### Document section
-- Opening Marker --
Japan’s effort to build its casino industry and launch its first integrated casino resorts is gaining more and more momentum every day. It emerged on Friday that the country’s government is set to establish a five-member casino management board on January 7, 2020.
Under an ordinance adopted by Japanese lawmakers late last week, the new agency will be responsible for overseeing security matters and will have to conduct investigations and background checks of the operators that will be selected to manage the nation’s first casino resorts as well as of their staff.
As mentioned above, the new casino management commission will have five members. Each of these members will be appointed only after approval by the Japanese government. They will serve five-year terms.
Basic Policy on Integrated Resorts
The Japanese government legalized casino gambling in December 2016. Last summer, lawmakers passed the so-called IR Implementation Bill that authorized up to three integrated resorts with dedicated Las Vegas-style casino gambling floors in yet-to-be-determined locations around the country.
The government now has to announce the full version of what has been referred to as basic policy on integrated resorts. A draft version of that policy was released last month. Its full version is expected to clarify a number of important matters, including the central government’s criteria for selecting the places that would host the nation’s first casino resorts.
According to reports by GGRAsia, the Japanese government will publish the full IR basic policy in early 2020.
Yokohama Launches Request for Concept (RFC) Process
Yokohama launched a request for concept process late last week, seeking resort concepts from companies interested to operate an integrated resort in Japan’s second largest city.
The city announced that it would participate in the casino race this past August. Interested casino operators will now have until December 23, 2019 to submit their concepts for an integrated resort in Yokohama.
-- Closing Marker --
### Work request A
Decide whether each statement agrees with the article on Japan's casino industry, answering yes or no and quoting the deciding words: (i) Each member of the casino management commission will serve a five-year term. (ii) Japan legalized casino gambling in December 2018. (iii) Companies have until December 23, 2019 to submit concepts for a Yokohama integrated resort.
### Work request B
Write what comes next in the article on Japan's casino industry, picking up after its final sentence.

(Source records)
-- Opening Marker --
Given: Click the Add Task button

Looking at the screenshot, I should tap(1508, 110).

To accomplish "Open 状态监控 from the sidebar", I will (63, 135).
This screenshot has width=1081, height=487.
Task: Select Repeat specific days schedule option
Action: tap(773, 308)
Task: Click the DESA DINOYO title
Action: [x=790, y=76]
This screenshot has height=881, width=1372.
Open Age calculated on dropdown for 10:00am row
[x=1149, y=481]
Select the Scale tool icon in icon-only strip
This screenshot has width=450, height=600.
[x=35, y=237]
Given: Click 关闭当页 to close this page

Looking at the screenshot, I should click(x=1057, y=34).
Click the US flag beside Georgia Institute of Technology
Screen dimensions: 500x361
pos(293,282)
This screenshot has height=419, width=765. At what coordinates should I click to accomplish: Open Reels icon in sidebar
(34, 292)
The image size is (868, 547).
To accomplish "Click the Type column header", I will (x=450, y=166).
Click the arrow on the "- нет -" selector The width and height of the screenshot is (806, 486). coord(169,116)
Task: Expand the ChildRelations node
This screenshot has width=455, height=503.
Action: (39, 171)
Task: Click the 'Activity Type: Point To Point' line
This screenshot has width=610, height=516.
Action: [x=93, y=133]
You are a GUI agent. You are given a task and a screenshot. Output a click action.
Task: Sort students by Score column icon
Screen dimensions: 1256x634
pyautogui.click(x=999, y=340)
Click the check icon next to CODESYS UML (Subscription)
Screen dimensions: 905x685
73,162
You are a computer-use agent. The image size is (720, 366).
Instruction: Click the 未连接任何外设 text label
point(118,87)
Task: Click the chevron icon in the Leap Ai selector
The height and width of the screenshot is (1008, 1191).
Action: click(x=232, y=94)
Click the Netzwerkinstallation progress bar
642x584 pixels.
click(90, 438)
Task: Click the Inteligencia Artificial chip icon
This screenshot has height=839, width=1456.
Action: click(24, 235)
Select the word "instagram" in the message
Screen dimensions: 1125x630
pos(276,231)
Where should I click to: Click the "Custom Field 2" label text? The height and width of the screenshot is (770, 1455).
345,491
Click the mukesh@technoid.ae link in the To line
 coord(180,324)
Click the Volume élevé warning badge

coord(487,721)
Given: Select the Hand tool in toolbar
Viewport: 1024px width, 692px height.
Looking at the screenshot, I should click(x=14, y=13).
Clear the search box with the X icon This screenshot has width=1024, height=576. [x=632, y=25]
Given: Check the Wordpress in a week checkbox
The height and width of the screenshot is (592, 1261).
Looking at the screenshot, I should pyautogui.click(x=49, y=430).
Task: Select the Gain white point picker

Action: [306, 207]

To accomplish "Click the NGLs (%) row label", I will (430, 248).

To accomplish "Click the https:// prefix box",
-- Closing Marker --
### Response box A
(i) Yes: "They will serve five-year terms."
(ii) No: "The Japanese government legalized casino gambling in December 2016."
(iii) Yes: "Interested casino operators will now have until December 23, 2019 to submit their concepts for an integrated resort in Yokohama."

### Response box B
The city’s recent announcement that it would enter the competition for hosting one of Japan’s first resorts with casino gambling attracted a wave of interest from some of the world’s biggest gaming and hospitality companies.
Las Vegas giant Las Vegas Sands said in August that it was no longer interested in pursuing development opportunities in Osaka and would instead focus its efforts on obtaining a permission to build its integrated resort in Yokohama or Tokyo.
Hong Kong-listed company Melco Resorts & Entertainment, which was too previously focused on winning an Osaka license, is now eyeing expansion of its Asian footprint through construction of a luxury resort in Yokohama.
Once the city completed the recently launched RFC process, it will then move onto publishing its integrated resort implementation policy. This is expected to happen some time next spring. City officials will then launch a request-for-proposal process, according to reports from local news outlets.
Yokohama, as well as all other cities and prefectures seeking to host one of Japan’s first three integrated resorts, will first have to team up with a private casino operator before asking Japan’s central government for permission to build a property of this kind.